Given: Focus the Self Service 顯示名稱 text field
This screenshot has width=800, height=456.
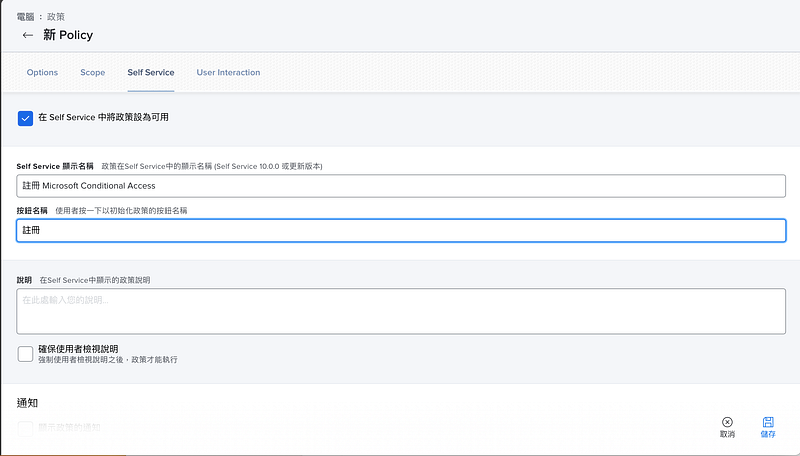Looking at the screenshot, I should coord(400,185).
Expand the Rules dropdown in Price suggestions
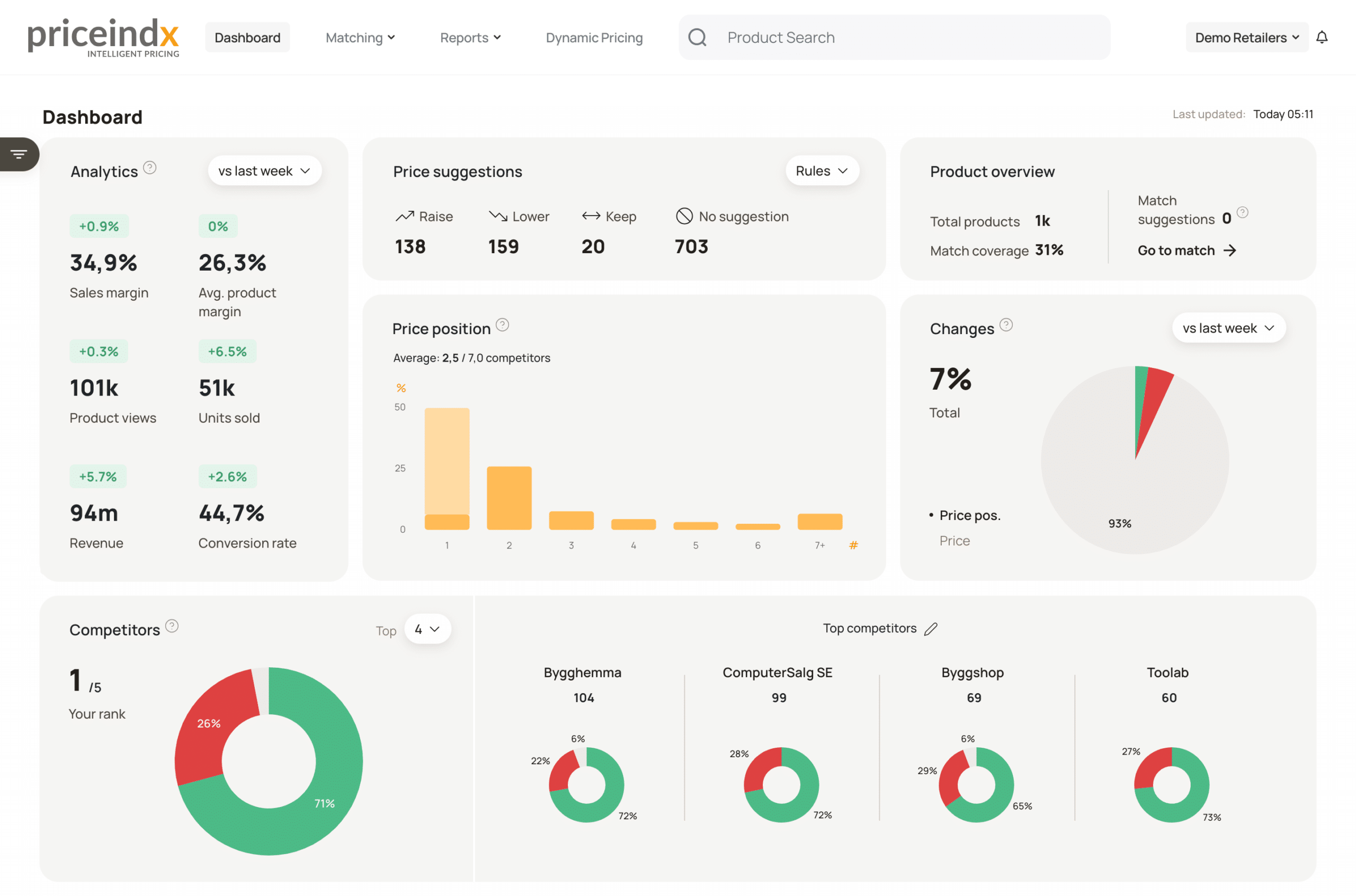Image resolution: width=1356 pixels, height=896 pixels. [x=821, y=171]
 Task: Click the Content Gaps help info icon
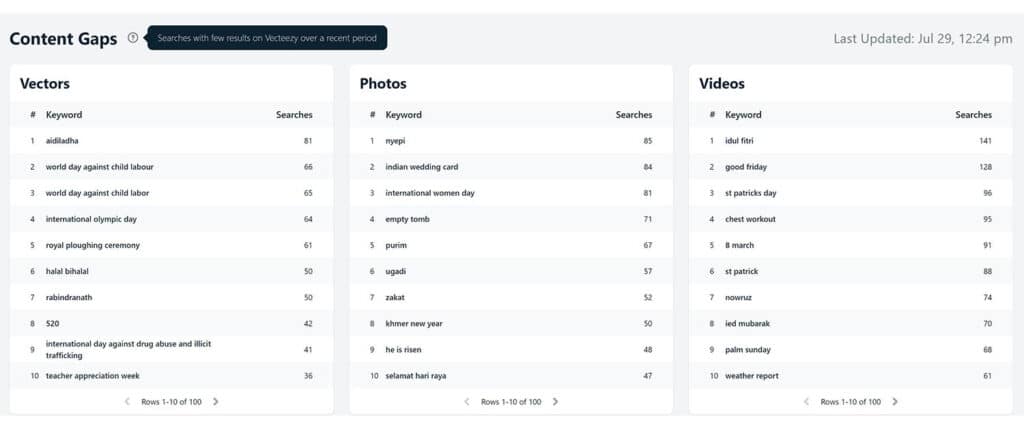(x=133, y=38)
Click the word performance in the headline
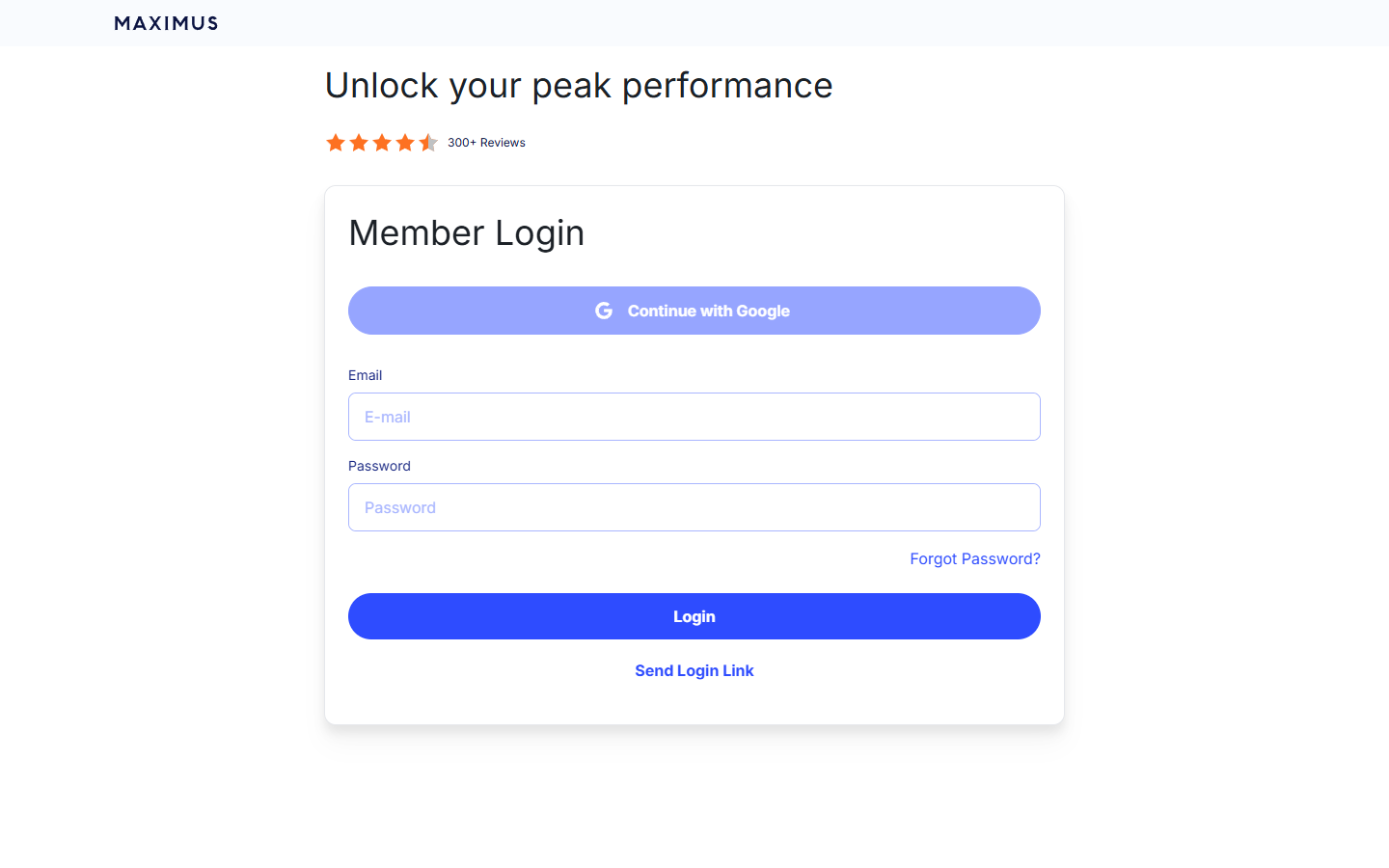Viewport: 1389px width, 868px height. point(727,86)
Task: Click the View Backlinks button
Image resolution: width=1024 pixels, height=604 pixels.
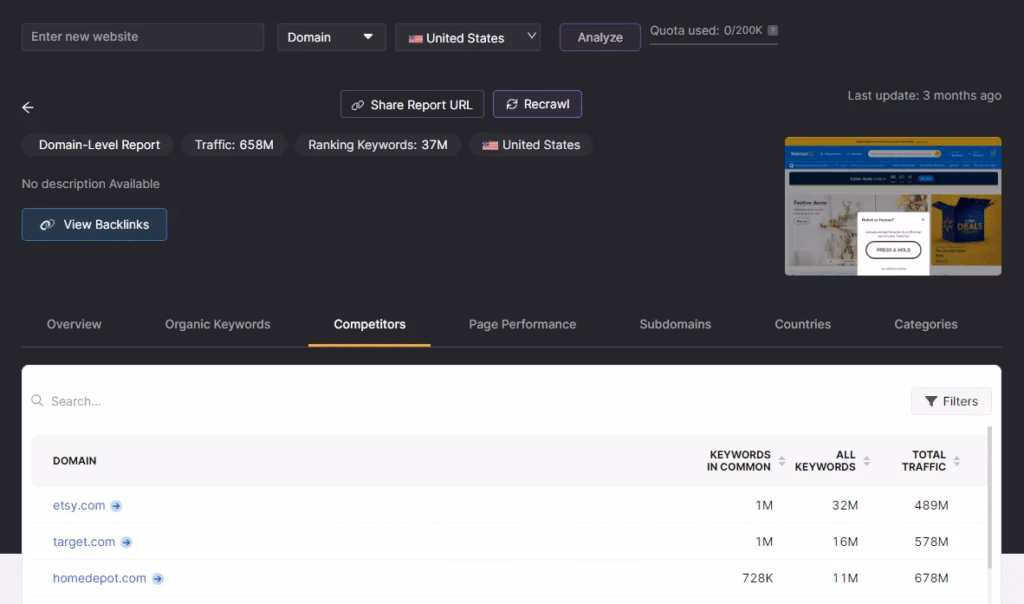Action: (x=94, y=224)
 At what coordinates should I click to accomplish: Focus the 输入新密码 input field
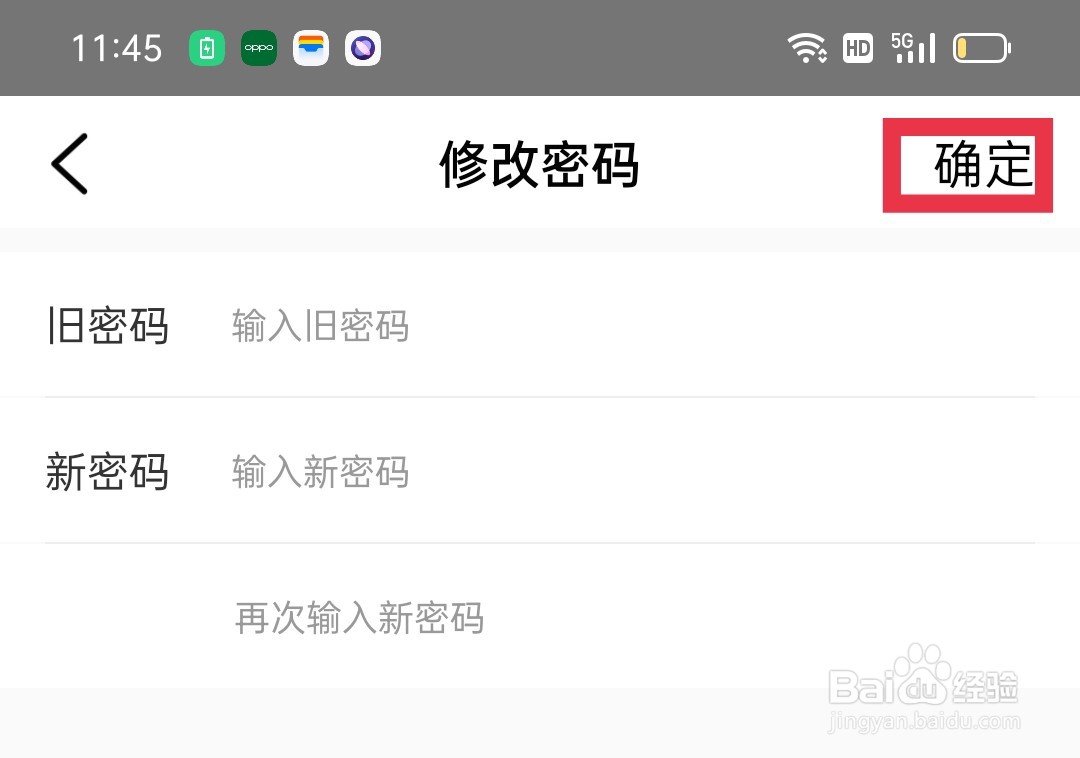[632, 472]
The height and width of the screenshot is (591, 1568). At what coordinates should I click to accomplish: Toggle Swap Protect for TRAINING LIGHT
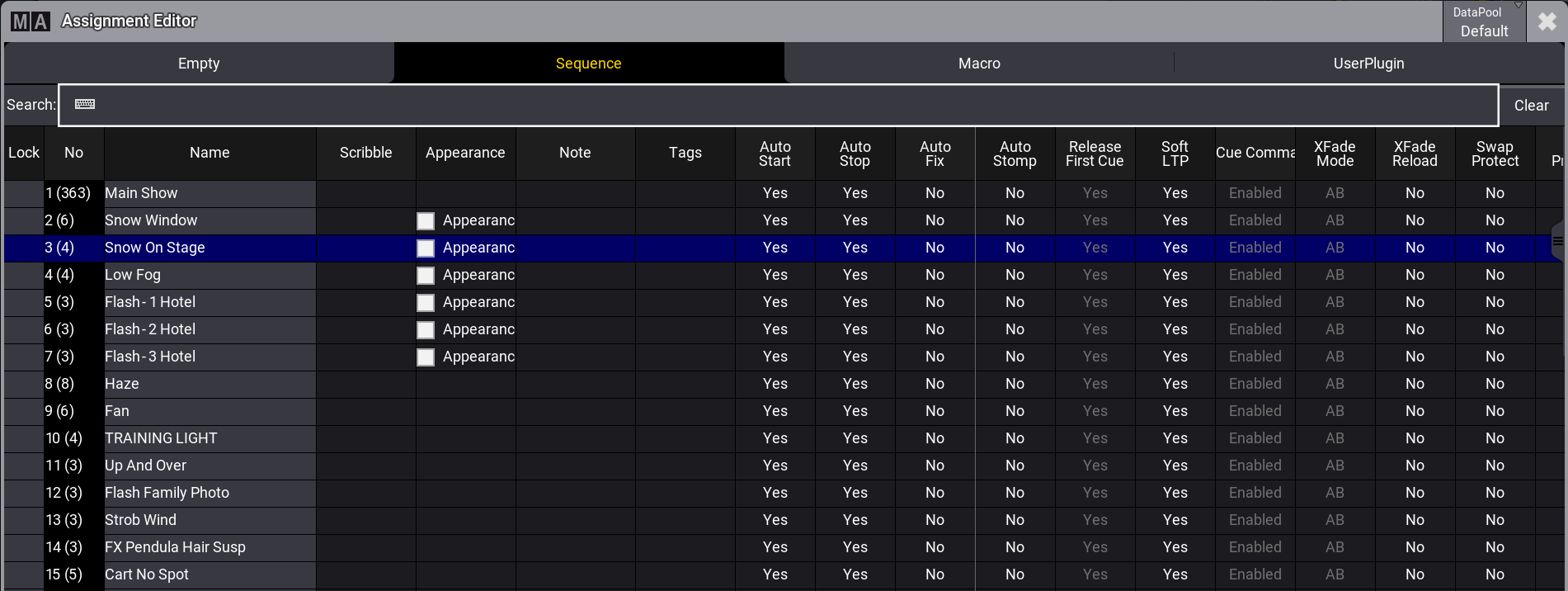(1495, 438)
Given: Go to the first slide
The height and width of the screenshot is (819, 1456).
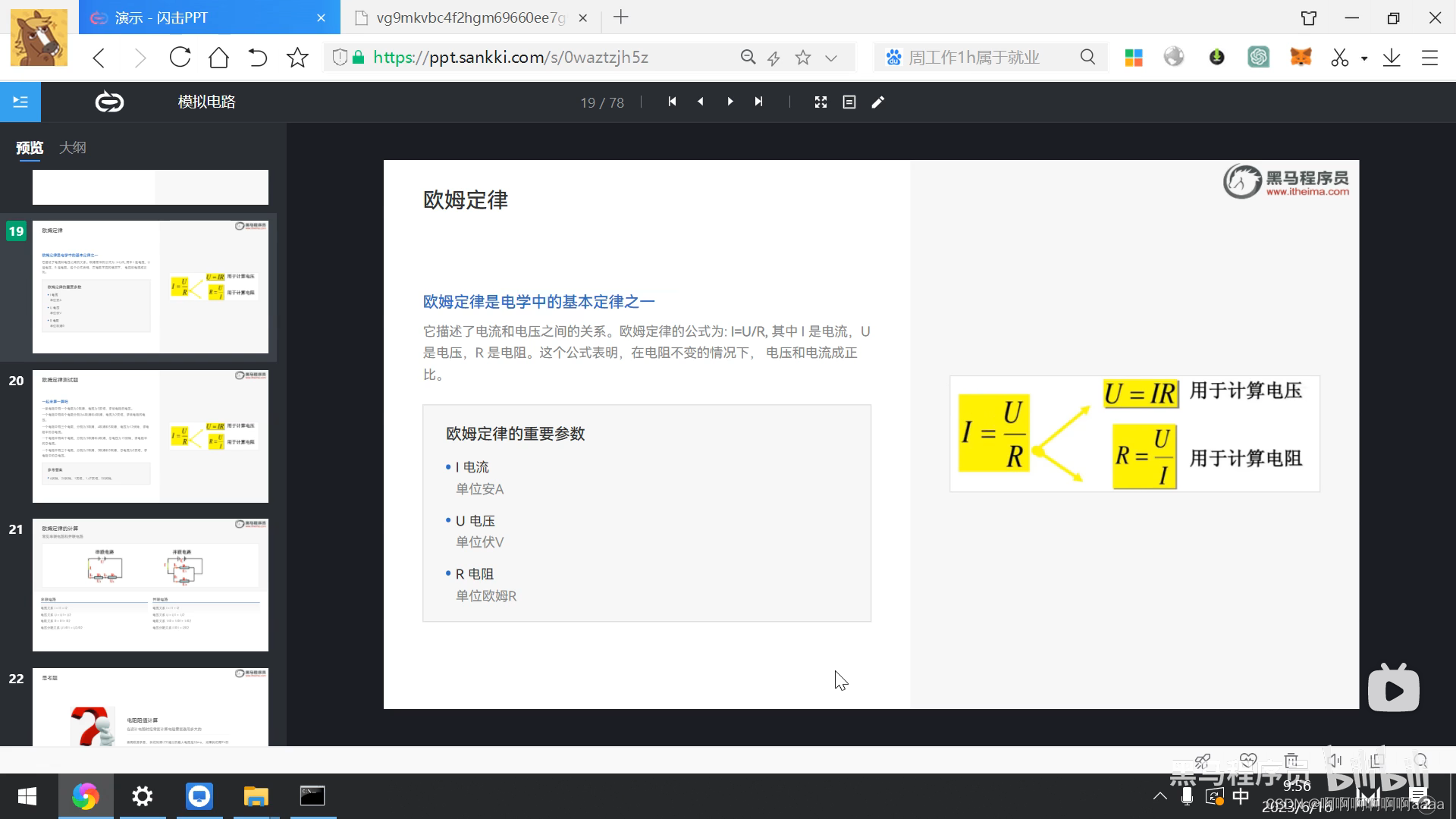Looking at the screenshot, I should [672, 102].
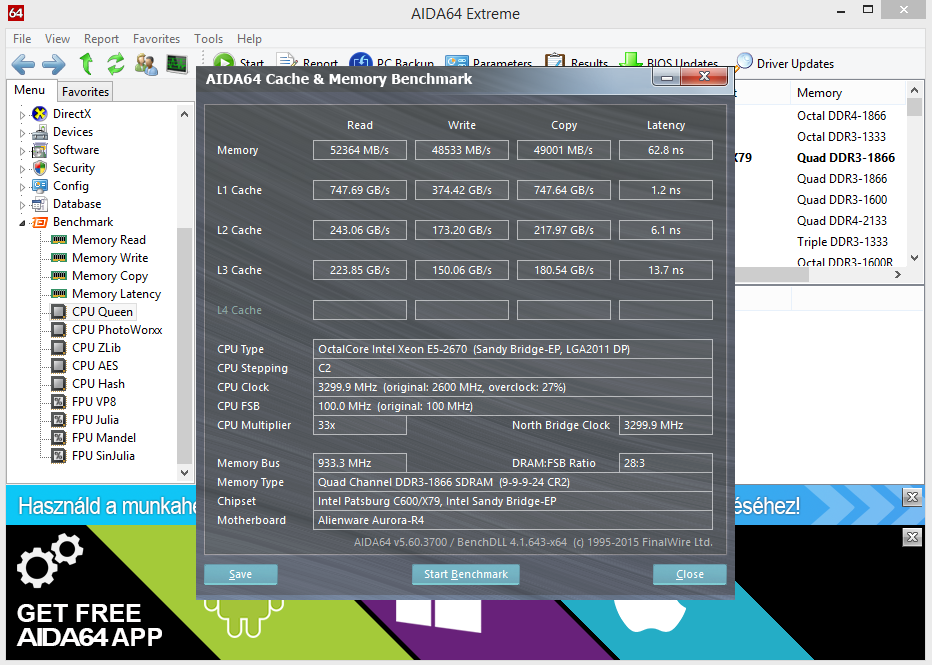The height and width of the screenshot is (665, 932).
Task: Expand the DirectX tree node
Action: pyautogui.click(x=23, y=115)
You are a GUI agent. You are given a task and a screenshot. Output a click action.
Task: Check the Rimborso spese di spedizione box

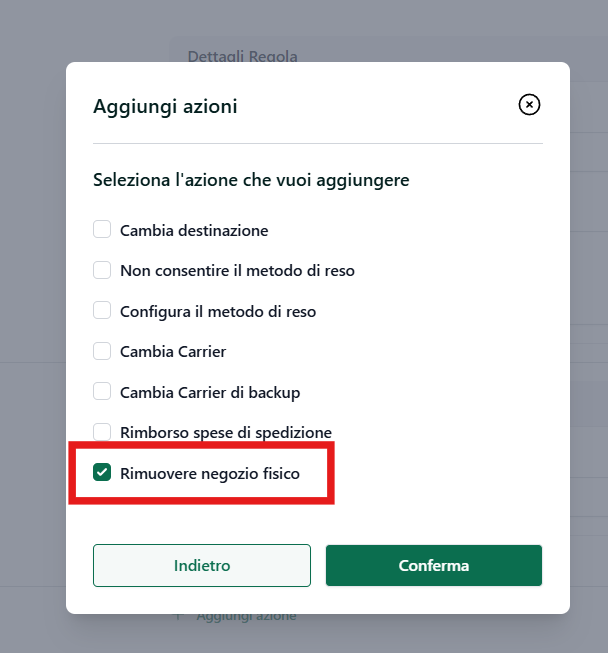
---
JOB: Please copy word for word the lines above, beginning at the line that contains "The height and width of the screenshot is (591, 1568)." and ending with the last line. Omit the pictures.

EXERCISE SOLUTION:
The height and width of the screenshot is (591, 1568). At what coordinates should I click to accomplish: Toggle Swap Protect for TRAINING LIGHT
(1495, 438)
Given: Go to the first slide
The height and width of the screenshot is (819, 1456).
Looking at the screenshot, I should [672, 102].
The height and width of the screenshot is (665, 932).
Task: Expand the DirectX tree node
Action: pyautogui.click(x=23, y=115)
You are a GUI agent. You are given a task and a screenshot. Output a click action.
Task: Check the Rimborso spese di spedizione box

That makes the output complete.